Через два дня в Россию отправилась вторая делегация. В нее входили: польский президент с супругой, командующие вооруженными силами, парламентарии, гражданские активисты, священнослужители и члены семей тех, кто погиб в 1940 году в Катыни. Одним из пассажиров этого самолета был мой друг Томаш Мерта, ответственный за памятные мероприятия: уважаемый политолог, замминистра культуры и национального наследия. Ранним утром в субботу 10 апреля Томек сел в самолет. В 8.41 самолет потерпел крушение, не дотянув до взлетной полосы военного аэродрома в Смоленске. Выживших не оказалось. В венском роддоме раздался звонок мобильного, и женщина в трубке закричала по-польски.

Вечером следующего дня я просмотрел ответы на свои электронные письма. Один из моих друзей выразил опасение, что я, купающийся в личном счастье, не вполне понял, что именно произошло: “…По-моему, ты плохо разобрался в ситуации. Вообще-то, Томек Мерта был убит”. Другой – он значился в списке пассажиров – сообщил мне, что передумал лететь и остался дома: его жена через несколько недель должна была родить.

Он написал: “Теперь все изменится”.

В Австрии в родильных домах матери остаются после родов на четыре дня, чтобы медперсонал рассказал им о кормлении и уходе за ребенком. За это время семьи в роддоме успевают перезнакомиться, родители – выяснить, какими языками они владеют, и затеять беседу. На следующий день мы по-польски обсуждали возможный заговор. Были выдвинуты версии: самолет сбили русские – или же польское правительство спланировало убийство президента (ведь он и премьер-министр принадлежали к разным партиям). Мать-полька спросила, что об этом думаю я, и я ответил, что то и другое очень маловероятно.

Еще день спустя мою жену с ребенком выписали, и мы отправились домой. Присматривая за сыном (он спал рядом в корзинке), я написал о Томеке два текста: некролог (по-польски) и рассказ о катастрофе (по-английски), который закончил обнадеживающими словами о России. Поскольку президент Польши погиб, желая почтить память убитых на российской земле, я выразил надежду, что премьер-министр Путин воспользуется этим, чтобы начать широкое обсуждение истории сталинского СССР. Кажется, это было уместное в печальном апреле 2010 года допущение. Но я сильно заблуждался.

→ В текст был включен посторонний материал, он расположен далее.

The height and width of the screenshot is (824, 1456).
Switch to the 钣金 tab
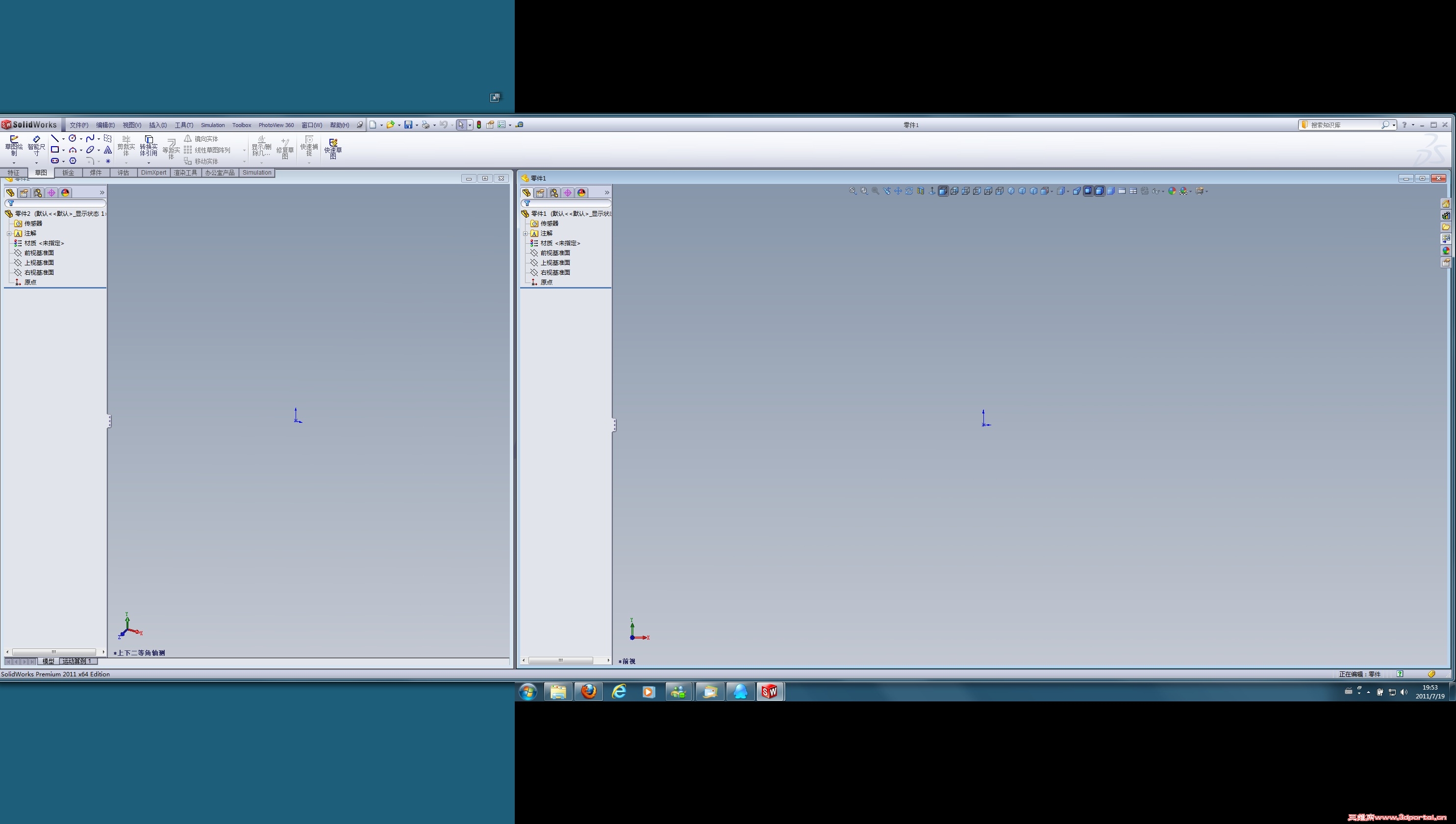(x=69, y=173)
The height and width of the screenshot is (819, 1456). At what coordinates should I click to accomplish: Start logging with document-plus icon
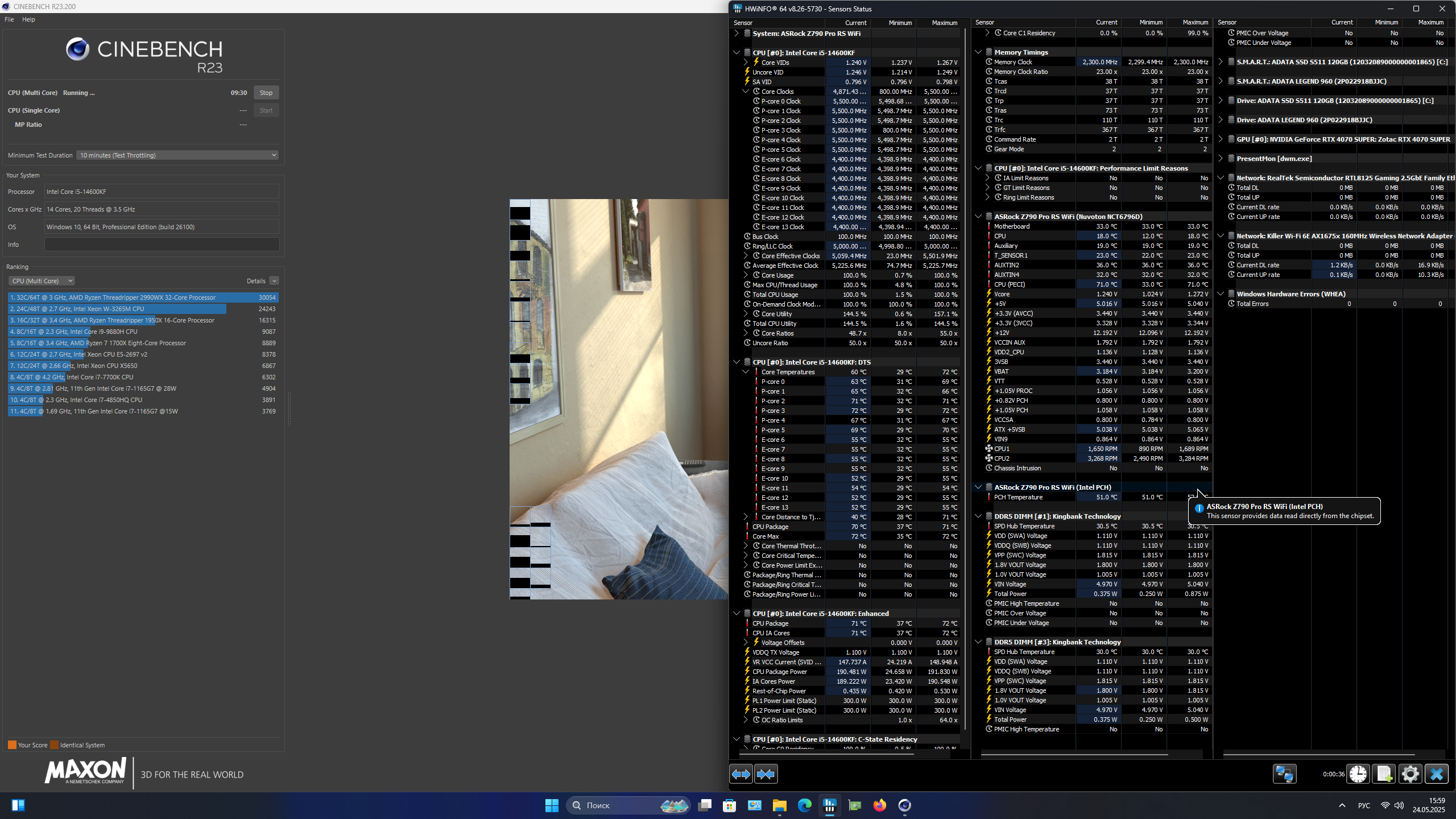click(x=1384, y=774)
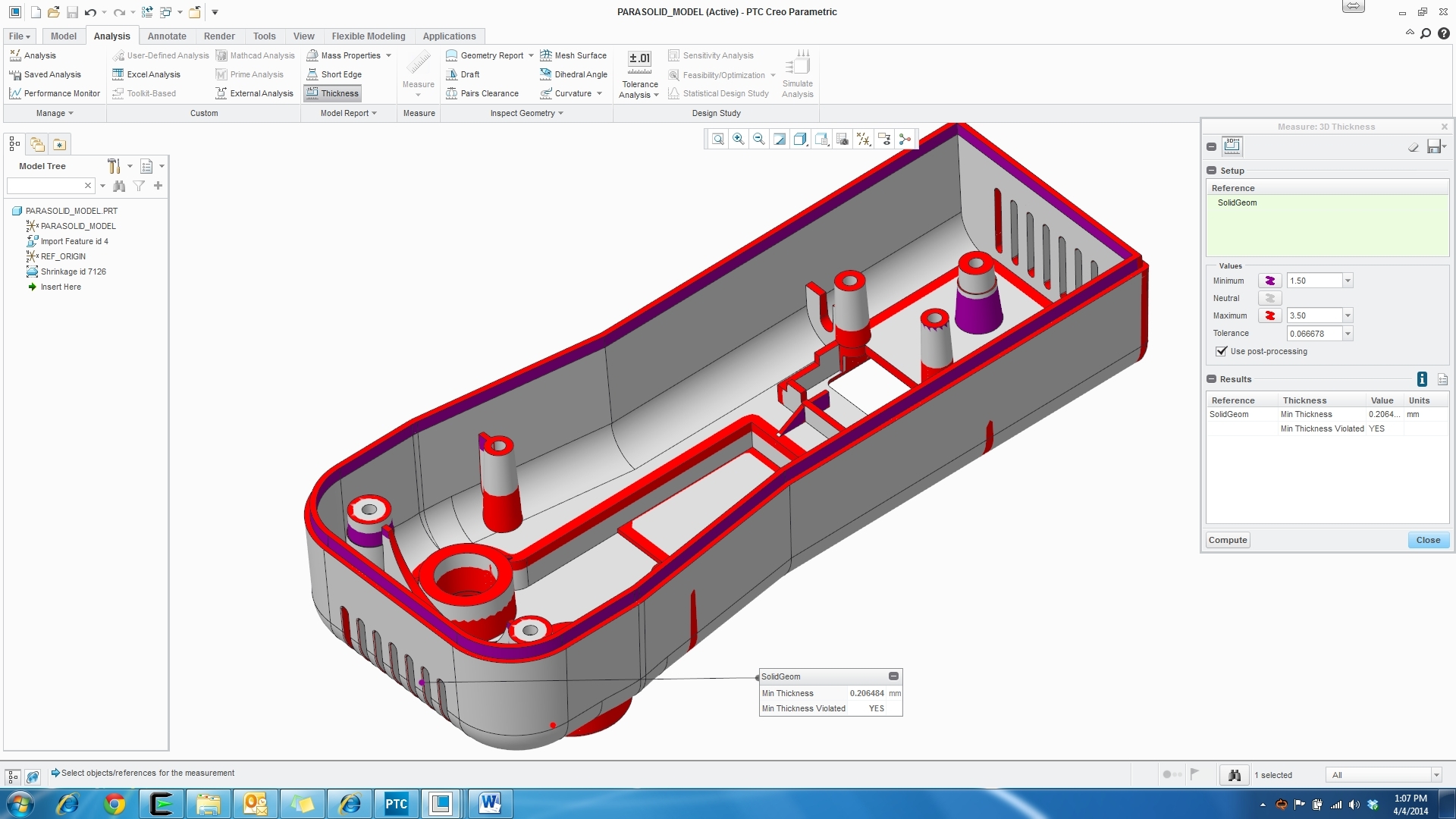Click the Zoom In toolbar icon

point(738,139)
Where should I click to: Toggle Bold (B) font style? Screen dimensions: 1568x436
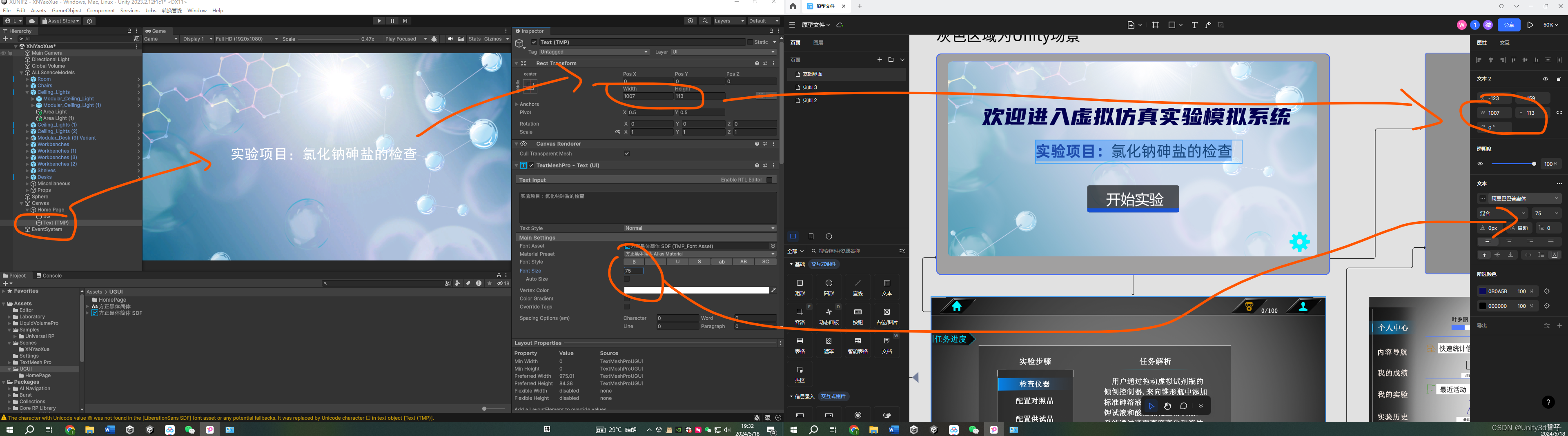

Все изменилось. В сентябре 2011 года Владимир Путин (перед тем, как стать премьер-министром, он уже дважды занимал пост президента) объявил, что желает снова стать президентом. На выборах в декабре его партия провалилась, но все же получила большинство мест в Государственной думе. В мае 2012 года Путин стал президентом после выборов, также, по-видимому, проведенных с нарушениями. Затем Путин озаботился тем, чтобы дискуссия о советском прошлом (например, о Катыни, которую он сам же и начал) стала уголовно наказуемой. Смоленская катастрофа ненадолго сплотила польское общество, а после расколола его на годы. С течением времени одержимость трагедией 10 апреля 2010 года росла, отодвигая на второй план и Катынский расстрел, и все исторические эпизоды польского мученичества. Польша и Россия перестали размышлять об истории. Времена изменились. Или, может быть, изменилось наше ощущение времени.